Scalable Example Workflow¶
This demo is presented as a sequence of small steps so you can follow and run each stage independently.
The workflow demonstrates how Scalable coordinates a small integrated modeling pipeline across multiple software environments. GCAM runs first to generate a model database, a lightweight extraction step reads the needed time series from that database, and Stitches uses the extracted trajectory to build gridded climate outputs. Each stage is submitted as a normal Python function, but Scalable decides which container profile should execute it and passes results between stages as Dask futures.

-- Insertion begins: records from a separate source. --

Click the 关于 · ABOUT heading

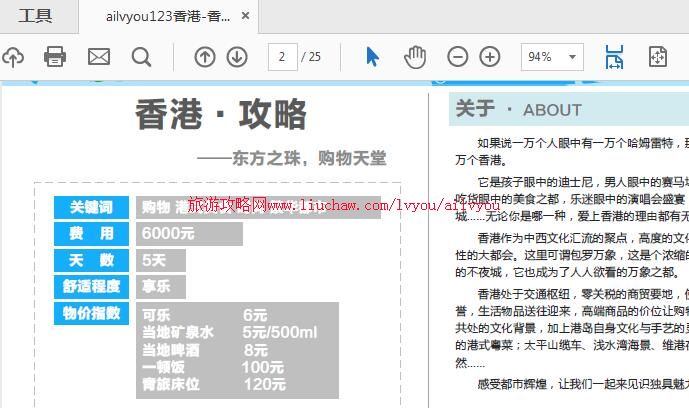(x=518, y=109)
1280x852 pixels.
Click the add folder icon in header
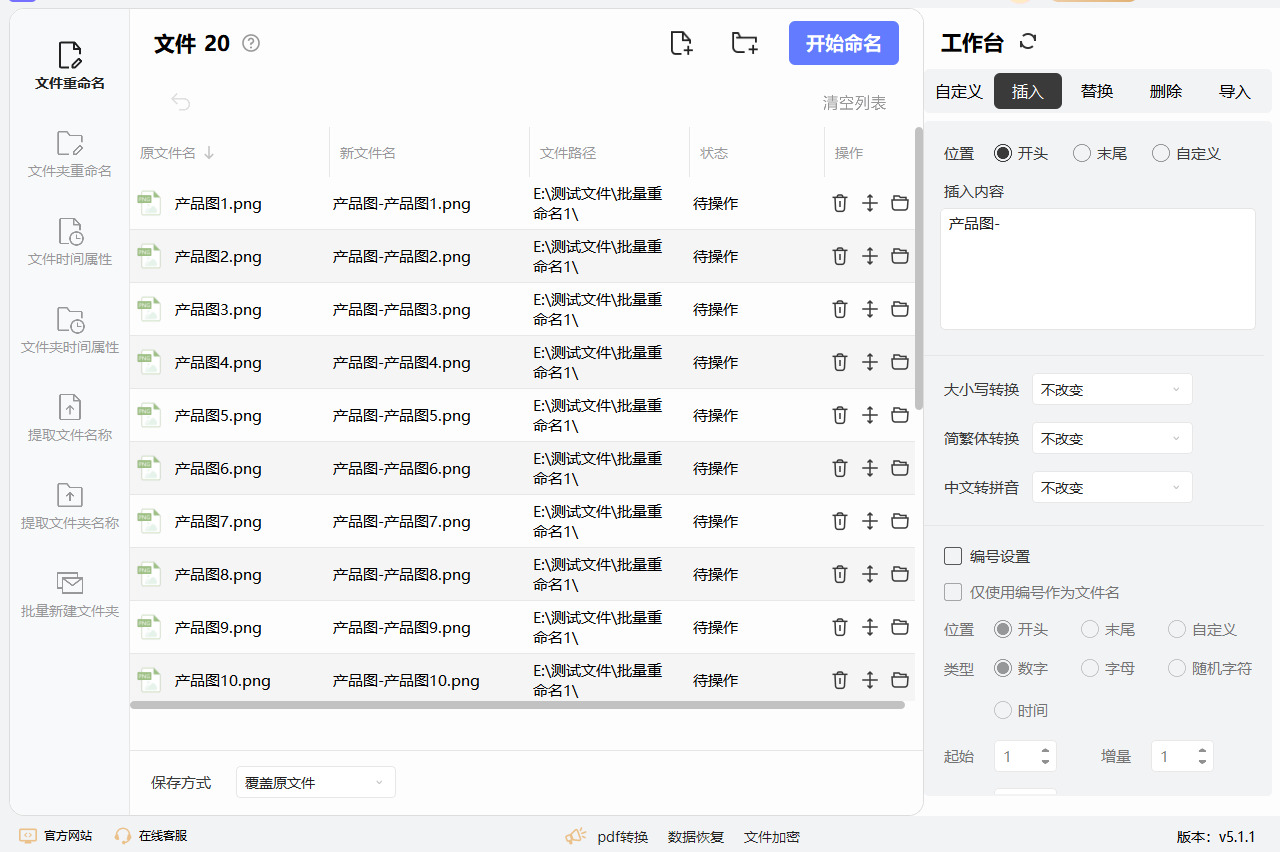pyautogui.click(x=744, y=43)
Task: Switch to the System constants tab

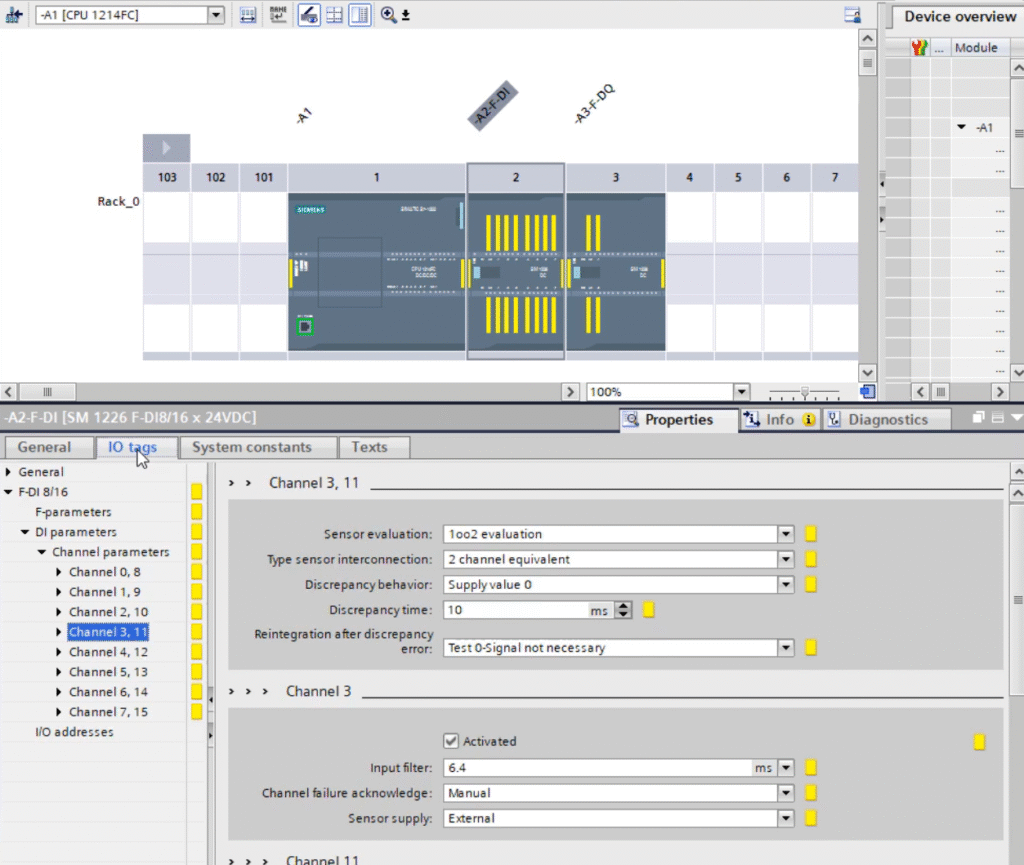Action: tap(252, 447)
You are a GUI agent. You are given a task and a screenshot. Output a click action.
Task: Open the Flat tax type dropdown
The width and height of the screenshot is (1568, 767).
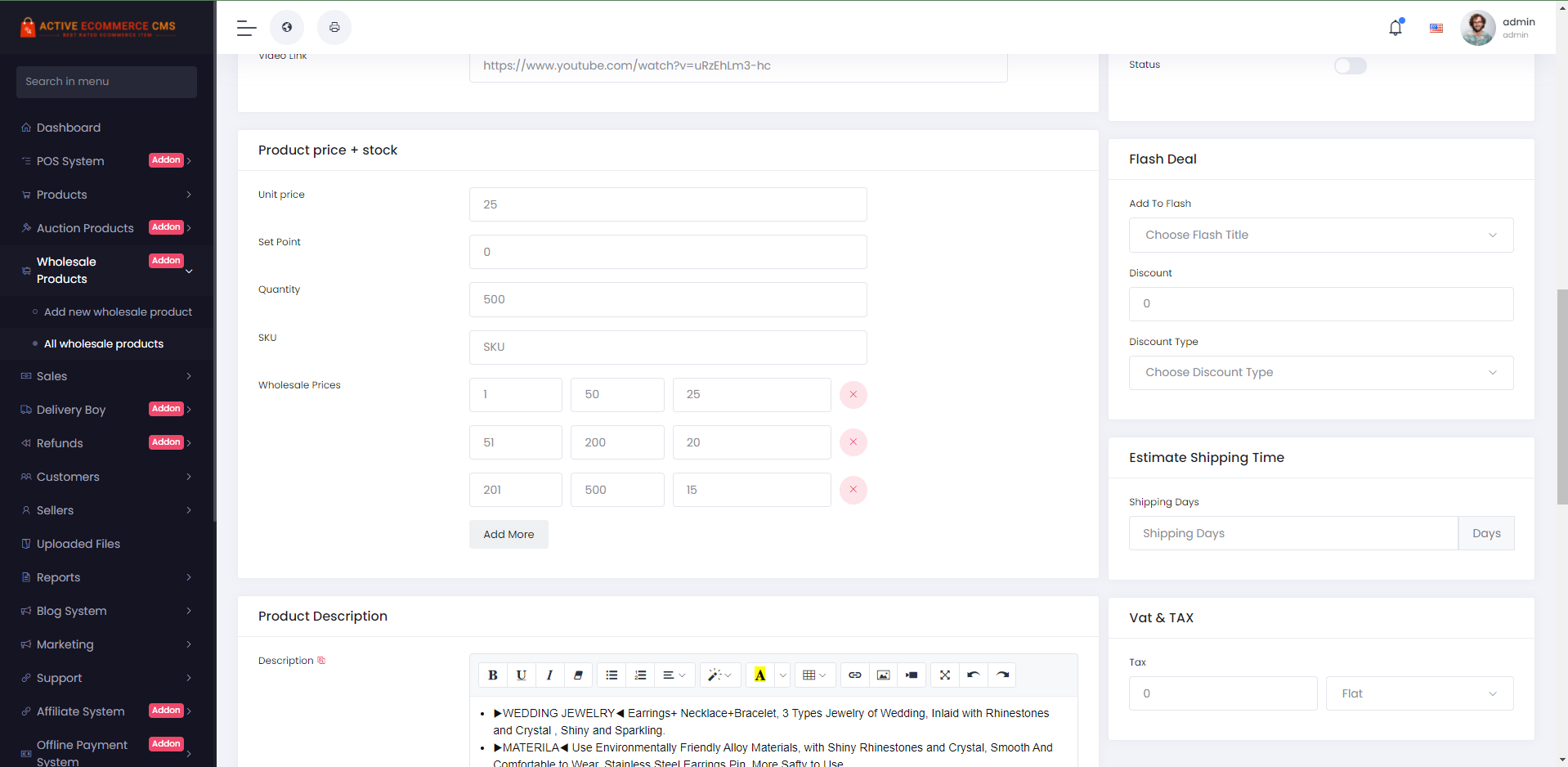pos(1418,693)
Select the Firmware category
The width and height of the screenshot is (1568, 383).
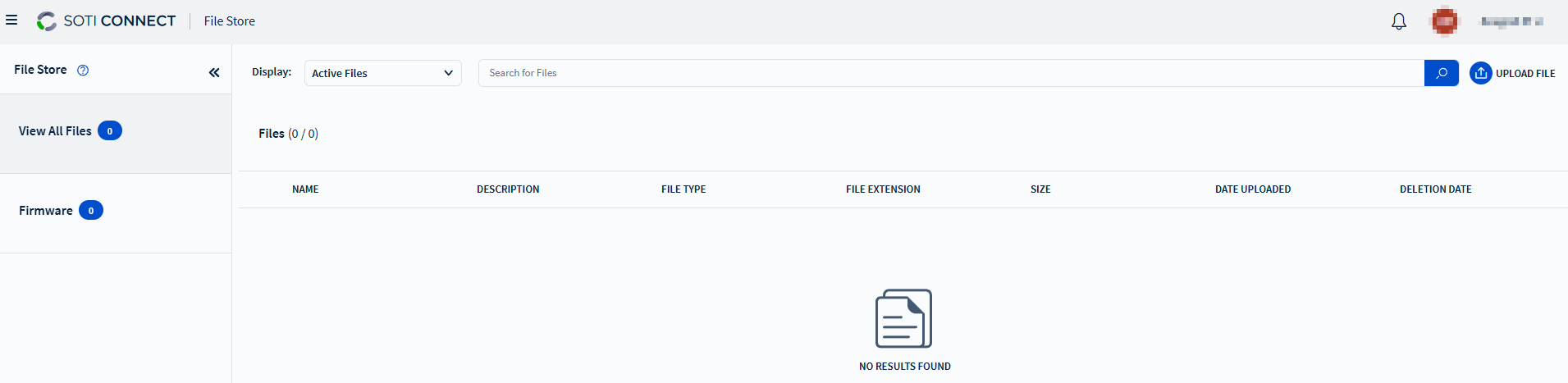[x=46, y=211]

Step 1: Imports and logging¶
The first step imports Scalable’s public API and a few modules used by the
example functions. from scalable import * provides the cluster, client,
caching decorators, and type helpers used later in the workflow. os is used
inside worker functions for path handling, and gcam_config represents a
project-specific module that describes how GCAM configuration files should be
hashed for caching.
Logging is set to DEBUG so the example prints more information about worker
startup, task submission, container selection, and any errors that occur. During
development this is useful because HPC failures can otherwise appear as delayed
or silent worker timeouts.
from scalable import *
import logging
import os
import gcam_config
logging.basicConfig(level=logging.DEBUG)
Step 2: Create the cluster¶
The SlurmCluster object describes how Scalable should request resources from
the HPC scheduler. The queue, walltime, and account values map to the
same concepts you would normally provide in a Slurm batch script. This object
does not yet start model work; it records the scheduler settings that will be
used later when workers are added.
silence_logs=False keeps worker and scheduler output visible. That is
helpful for a tutorial because it exposes what Scalable is doing behind the
scenes, including whether workers were accepted by Slurm and whether they
connected back to the Dask scheduler.
cluster = SlurmCluster(
queue='short',
walltime='02:00:00',
account='GCIMS',
silence_logs=False,
)
Step 3: Register container profiles¶
Use one container profile per software environment. A container profile tells
Scalable which image target to use, how many CPUs and how much memory each
worker should reserve, and which host directories should be mounted inside the
container. Tags such as "gcam" and "stitches" become routing labels: when
a task is submitted with a matching tag, Scalable sends it to workers running
that environment.
Directory mappings are written as host_path: container_path. Functions that
run inside the container should use the container paths, not the original host
paths. This keeps code consistent even if the host filesystem layout differs
between local setup and the HPC system.
# GCAM can use multiple threads, so this profile reserves 6 CPUs.
cluster.add_container(
tag="gcam",
cpus=6,
memory="20G",
dirs={
"/path/to/gcam-core/exe": "/gcam-core/exe",
"/path/to/gcam-core/input": "/gcam-core/input",
"/path/to/gcam-core/output": "/gcam-core/output",
"/path/to/shared/data": "/data",
},
)
# Stitches is typically single-threaded in this workflow.
cluster.add_container(
tag="stitches",
cpus=1,
memory="50G",
dirs={"/path/to/shared/data": "/data", "/path/to/archive/data": "/archive"},
)
# Xanthos profile (not used below, shown as an additional profile example).
cluster.add_container(
tag="xanthos",
cpus=1,
memory="20G",
dirs={
"/path/to/shared/data": "/data",
"/path/to/archive/data": "/archive",
"/path/to/project/scratch": "/scratch",
},
)
Step 4: Define worker functions¶
Define each function once, then submit them in dependency order. These functions are normal Python functions, but they should import large or container-specific dependencies inside the function body. Doing so ensures imports happen on the worker inside the correct container rather than on the login node or client process.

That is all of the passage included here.